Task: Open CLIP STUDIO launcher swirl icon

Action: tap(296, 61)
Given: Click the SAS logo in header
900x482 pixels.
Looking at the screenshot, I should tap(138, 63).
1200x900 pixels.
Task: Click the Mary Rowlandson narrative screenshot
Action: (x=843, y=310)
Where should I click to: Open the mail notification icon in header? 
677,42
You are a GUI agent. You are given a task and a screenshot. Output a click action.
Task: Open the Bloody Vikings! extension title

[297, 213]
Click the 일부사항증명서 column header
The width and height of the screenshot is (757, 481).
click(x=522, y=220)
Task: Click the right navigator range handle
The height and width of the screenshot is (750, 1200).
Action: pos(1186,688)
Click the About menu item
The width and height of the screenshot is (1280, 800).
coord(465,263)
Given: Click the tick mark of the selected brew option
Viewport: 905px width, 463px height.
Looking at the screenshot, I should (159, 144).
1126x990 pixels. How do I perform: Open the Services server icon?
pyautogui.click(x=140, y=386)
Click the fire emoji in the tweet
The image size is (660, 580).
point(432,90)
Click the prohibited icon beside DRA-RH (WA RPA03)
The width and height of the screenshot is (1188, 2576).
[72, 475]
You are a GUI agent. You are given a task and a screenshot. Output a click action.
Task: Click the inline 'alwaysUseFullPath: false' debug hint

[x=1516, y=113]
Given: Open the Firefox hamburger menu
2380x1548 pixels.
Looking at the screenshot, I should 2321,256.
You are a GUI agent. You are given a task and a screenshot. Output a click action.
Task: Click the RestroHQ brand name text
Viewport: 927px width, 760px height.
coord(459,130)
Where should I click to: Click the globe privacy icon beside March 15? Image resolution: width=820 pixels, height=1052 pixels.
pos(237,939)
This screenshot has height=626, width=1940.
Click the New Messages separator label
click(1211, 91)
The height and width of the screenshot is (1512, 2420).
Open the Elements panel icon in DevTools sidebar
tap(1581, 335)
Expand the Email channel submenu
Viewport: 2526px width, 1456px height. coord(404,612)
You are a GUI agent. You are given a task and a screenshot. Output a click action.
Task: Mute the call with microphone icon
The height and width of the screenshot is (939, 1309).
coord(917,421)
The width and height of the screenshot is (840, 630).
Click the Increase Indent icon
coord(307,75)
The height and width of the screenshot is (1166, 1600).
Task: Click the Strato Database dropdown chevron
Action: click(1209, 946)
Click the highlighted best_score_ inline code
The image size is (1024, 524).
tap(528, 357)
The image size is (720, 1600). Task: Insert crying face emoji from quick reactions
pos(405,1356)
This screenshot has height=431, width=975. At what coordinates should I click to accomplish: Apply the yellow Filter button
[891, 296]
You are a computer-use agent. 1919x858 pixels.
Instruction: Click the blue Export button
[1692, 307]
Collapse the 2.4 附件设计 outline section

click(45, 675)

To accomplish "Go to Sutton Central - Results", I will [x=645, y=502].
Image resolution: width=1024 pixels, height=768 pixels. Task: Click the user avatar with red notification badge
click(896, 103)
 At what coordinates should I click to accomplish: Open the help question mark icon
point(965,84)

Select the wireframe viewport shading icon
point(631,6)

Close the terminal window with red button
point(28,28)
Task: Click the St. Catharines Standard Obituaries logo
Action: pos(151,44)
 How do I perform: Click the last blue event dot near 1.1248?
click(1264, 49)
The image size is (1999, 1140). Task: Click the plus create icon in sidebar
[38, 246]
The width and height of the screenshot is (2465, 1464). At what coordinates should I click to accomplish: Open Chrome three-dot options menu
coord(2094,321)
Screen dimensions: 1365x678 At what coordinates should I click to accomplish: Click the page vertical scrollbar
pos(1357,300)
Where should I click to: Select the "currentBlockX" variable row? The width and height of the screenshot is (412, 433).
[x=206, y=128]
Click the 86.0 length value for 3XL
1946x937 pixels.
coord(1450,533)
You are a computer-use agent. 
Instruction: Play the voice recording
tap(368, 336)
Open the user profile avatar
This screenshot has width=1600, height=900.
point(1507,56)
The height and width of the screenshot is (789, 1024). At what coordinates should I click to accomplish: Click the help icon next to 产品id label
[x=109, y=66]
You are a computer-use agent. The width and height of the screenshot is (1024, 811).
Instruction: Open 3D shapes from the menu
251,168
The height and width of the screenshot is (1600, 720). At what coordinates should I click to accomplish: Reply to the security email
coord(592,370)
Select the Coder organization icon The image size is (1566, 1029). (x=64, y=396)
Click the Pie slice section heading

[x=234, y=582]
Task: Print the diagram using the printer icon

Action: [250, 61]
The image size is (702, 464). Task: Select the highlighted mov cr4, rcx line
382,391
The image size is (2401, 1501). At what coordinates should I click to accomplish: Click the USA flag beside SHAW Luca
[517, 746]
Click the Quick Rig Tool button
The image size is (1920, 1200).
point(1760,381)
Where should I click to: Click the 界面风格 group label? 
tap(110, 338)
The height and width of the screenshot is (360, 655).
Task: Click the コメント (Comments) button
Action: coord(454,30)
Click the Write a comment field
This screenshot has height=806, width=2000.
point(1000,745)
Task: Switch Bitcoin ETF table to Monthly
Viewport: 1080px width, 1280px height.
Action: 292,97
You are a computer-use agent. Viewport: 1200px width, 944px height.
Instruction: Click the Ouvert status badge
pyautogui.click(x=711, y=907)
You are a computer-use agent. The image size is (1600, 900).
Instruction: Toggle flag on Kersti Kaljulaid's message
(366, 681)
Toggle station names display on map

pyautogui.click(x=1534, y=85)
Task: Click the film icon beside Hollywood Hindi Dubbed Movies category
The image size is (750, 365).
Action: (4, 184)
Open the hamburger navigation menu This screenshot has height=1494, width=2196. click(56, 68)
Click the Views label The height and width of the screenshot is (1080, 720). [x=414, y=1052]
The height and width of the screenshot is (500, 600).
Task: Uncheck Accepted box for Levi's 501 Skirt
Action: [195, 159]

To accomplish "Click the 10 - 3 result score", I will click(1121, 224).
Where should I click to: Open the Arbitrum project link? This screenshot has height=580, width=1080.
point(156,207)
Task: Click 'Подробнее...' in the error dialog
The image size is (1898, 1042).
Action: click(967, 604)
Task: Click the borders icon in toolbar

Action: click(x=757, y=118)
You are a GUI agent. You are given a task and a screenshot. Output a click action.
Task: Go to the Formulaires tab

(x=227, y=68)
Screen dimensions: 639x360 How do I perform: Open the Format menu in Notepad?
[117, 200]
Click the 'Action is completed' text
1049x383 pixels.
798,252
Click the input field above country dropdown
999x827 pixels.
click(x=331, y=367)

◇ ◇ ◇ ◇

(Short problem):
Which lines in the listing above contain the word "button" with the same capitalization? Gather every such line and copy each one in full.

(The solution):
This screenshot has height=431, width=975. At what coordinates should I click to accomplish: Apply the yellow Filter button
Instruction: Click the blue Export button
Close the terminal window with red button
Click the Quick Rig Tool button
Task: Click the コメント (Comments) button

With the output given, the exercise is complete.